*** DATASET ENTRIES Section Begins ***
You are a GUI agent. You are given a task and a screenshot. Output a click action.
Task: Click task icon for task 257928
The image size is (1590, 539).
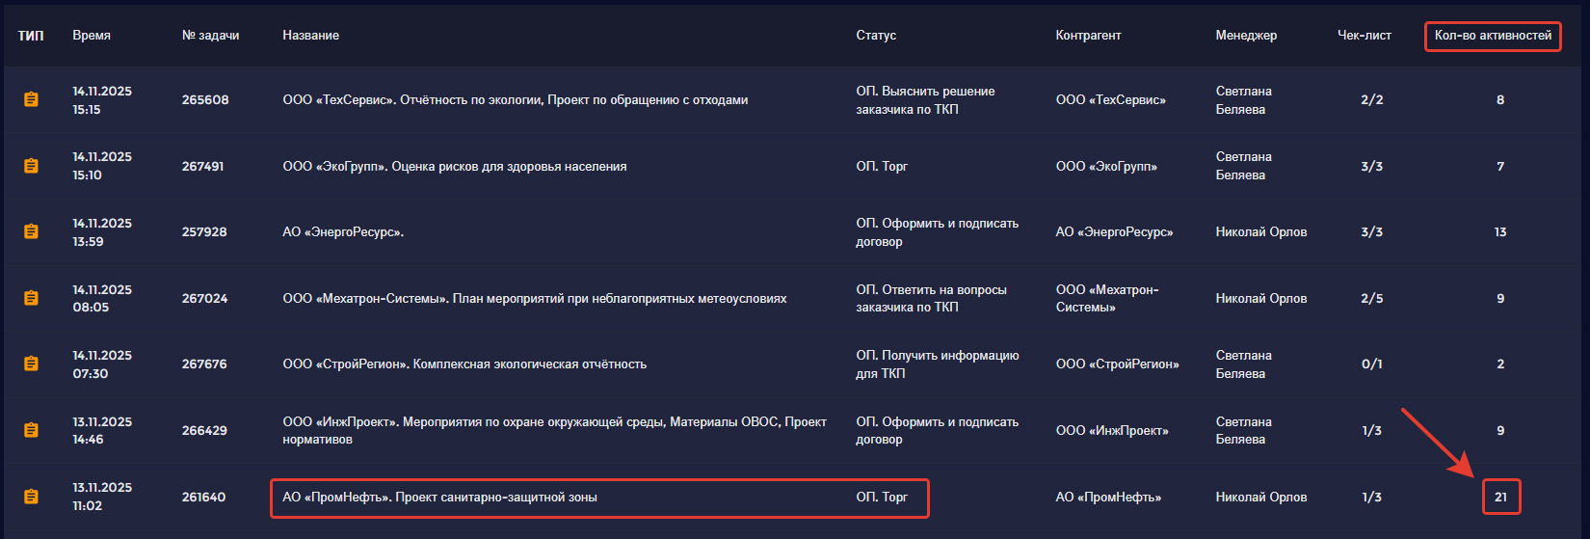[31, 231]
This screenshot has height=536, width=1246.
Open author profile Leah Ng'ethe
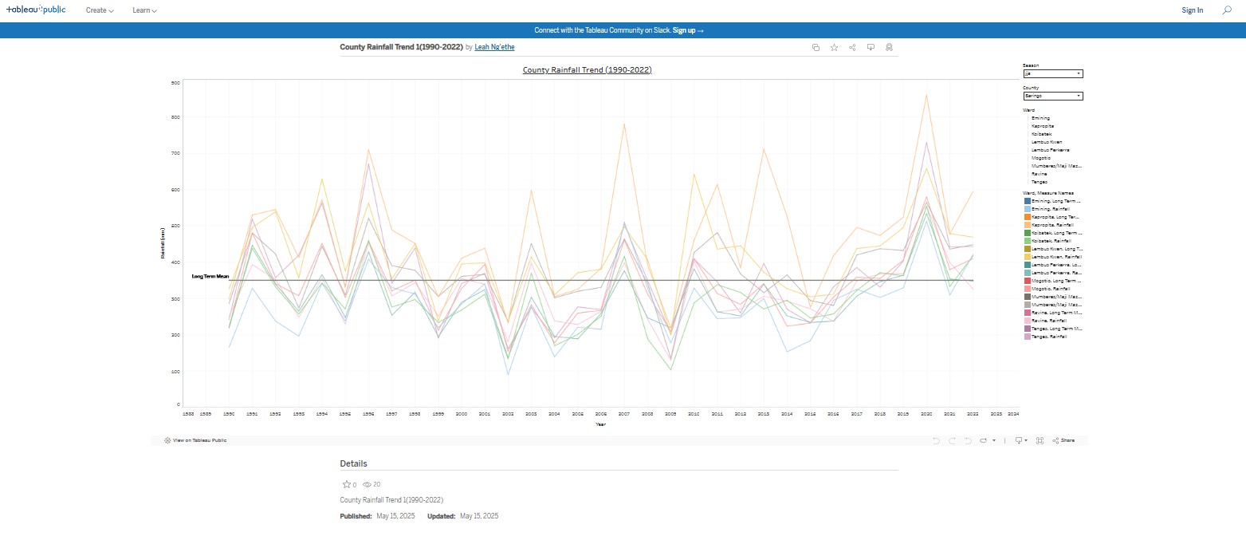point(494,47)
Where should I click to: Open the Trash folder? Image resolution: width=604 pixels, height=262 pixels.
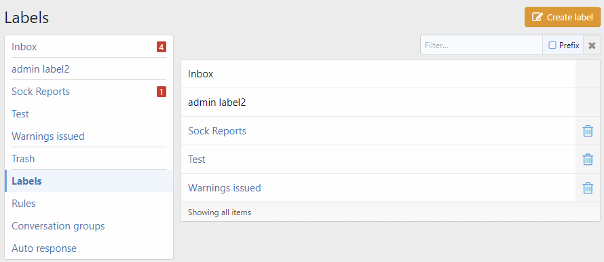click(23, 159)
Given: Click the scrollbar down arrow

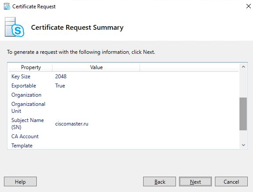Looking at the screenshot, I should tap(243, 145).
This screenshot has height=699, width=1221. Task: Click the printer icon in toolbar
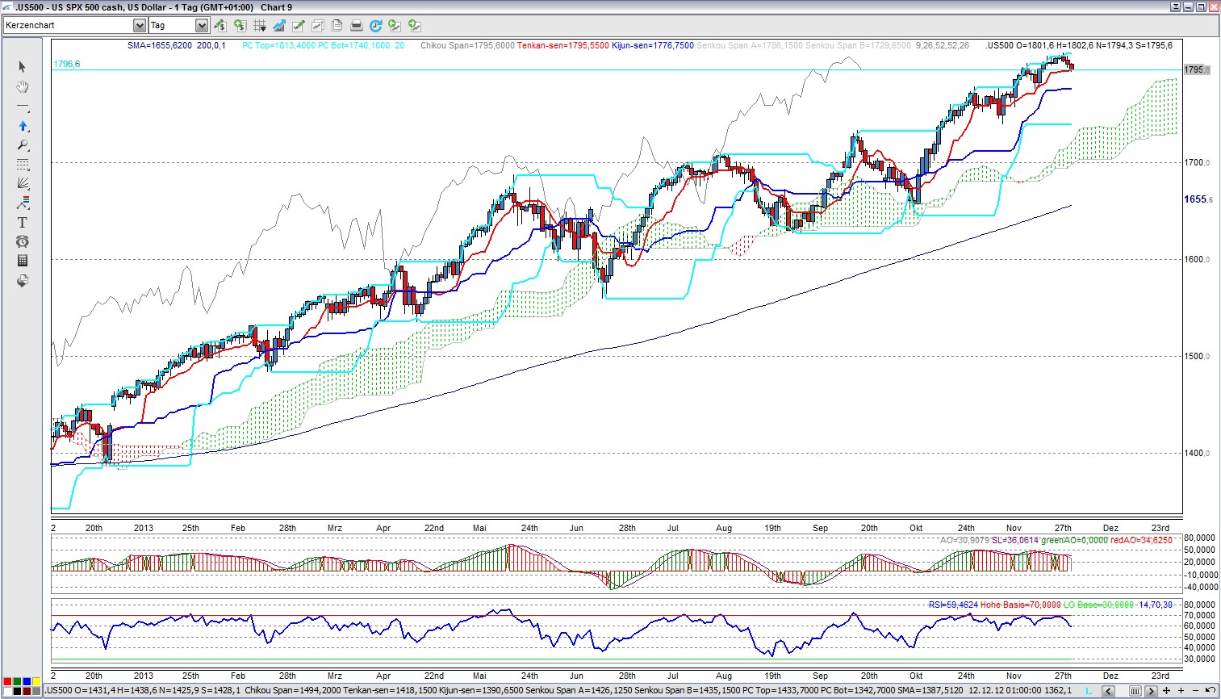pos(356,26)
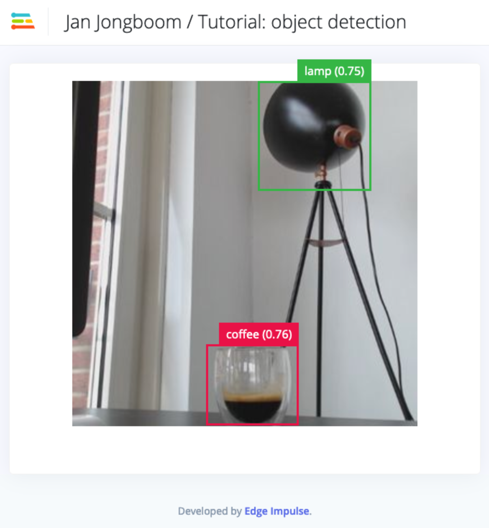The width and height of the screenshot is (489, 528).
Task: Click the Jan Jongboom name in the header
Action: pyautogui.click(x=123, y=22)
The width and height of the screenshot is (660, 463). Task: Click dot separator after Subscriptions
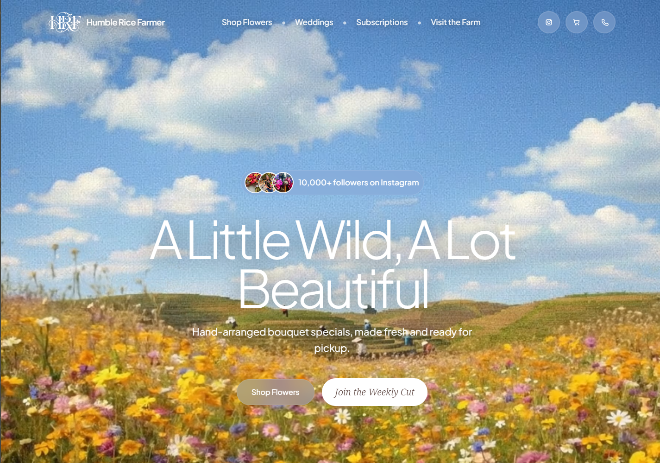coord(420,23)
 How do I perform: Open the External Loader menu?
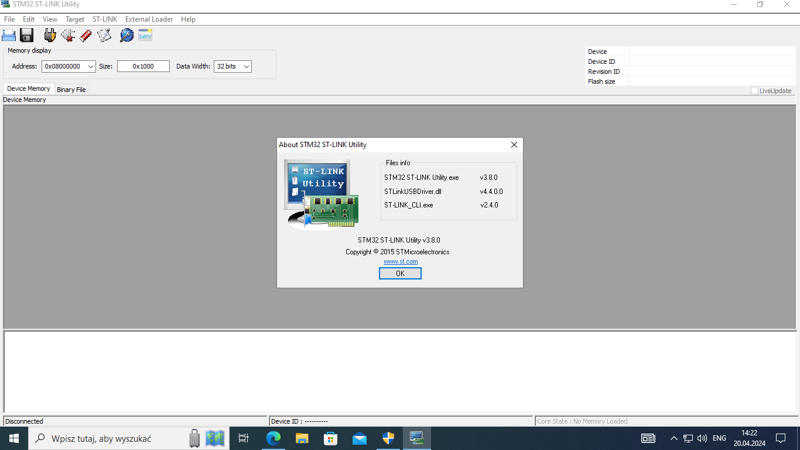click(x=149, y=19)
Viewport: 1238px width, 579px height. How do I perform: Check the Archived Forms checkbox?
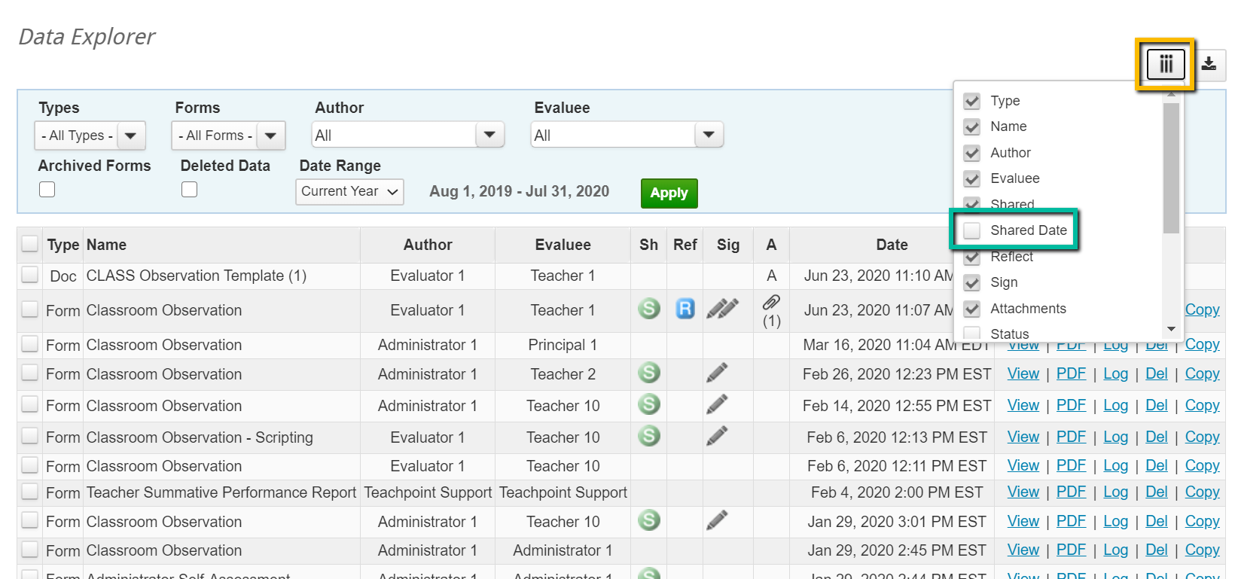pos(47,190)
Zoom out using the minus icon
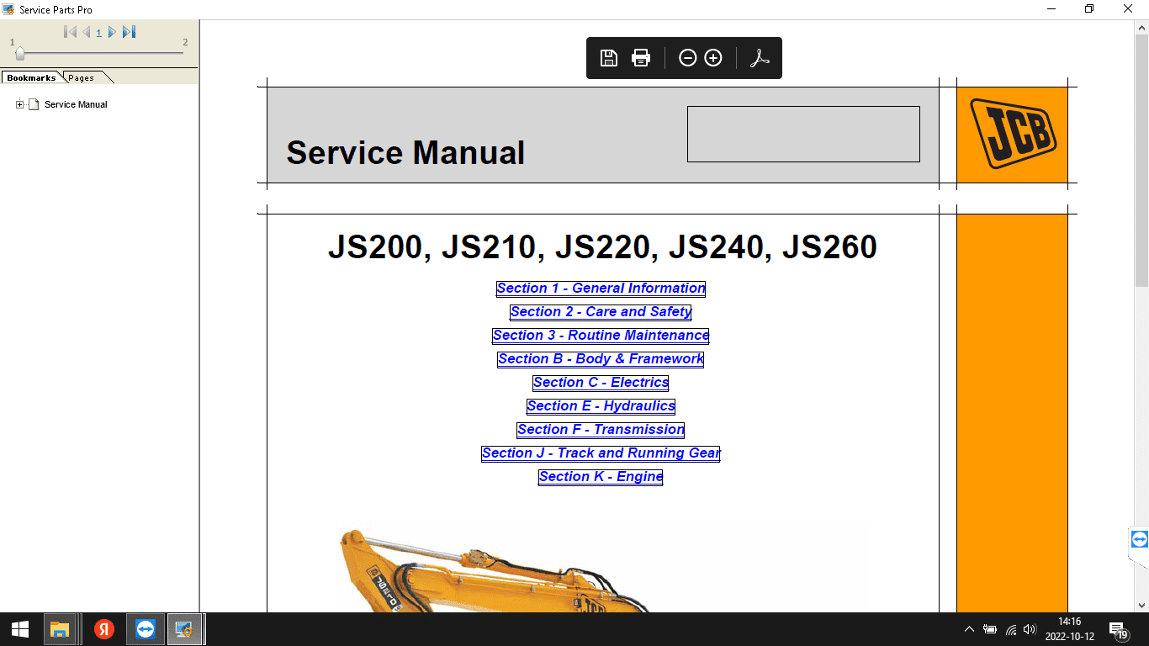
*** DATASET ENTRIES Section Ends ***
PROBLEM TO SOLVE: Please reproduce, word for word, only the lines from the line that holds "Where should I" through the final line of the entries above, omitting any pictures.

WRITTEN SOLUTION:
Where should I click to: Open the Trash folder? Image resolution: width=604 pixels, height=262 pixels.
click(23, 159)
Given: Click the scrollbar down arrow

Looking at the screenshot, I should tap(243, 145).
This screenshot has height=699, width=1221. Task: Click the printer icon in toolbar
pos(356,26)
The width and height of the screenshot is (489, 528).
Task: Click the Jan Jongboom name in the header
Action: pyautogui.click(x=123, y=22)
The width and height of the screenshot is (660, 463). Task: Click dot separator after Subscriptions
coord(420,23)
 How do I perform: Open the External Loader menu?
click(x=149, y=19)
Viewport: 1238px width, 579px height. How do I perform: Check the Archived Forms checkbox?
pos(47,190)
Zoom out using the minus icon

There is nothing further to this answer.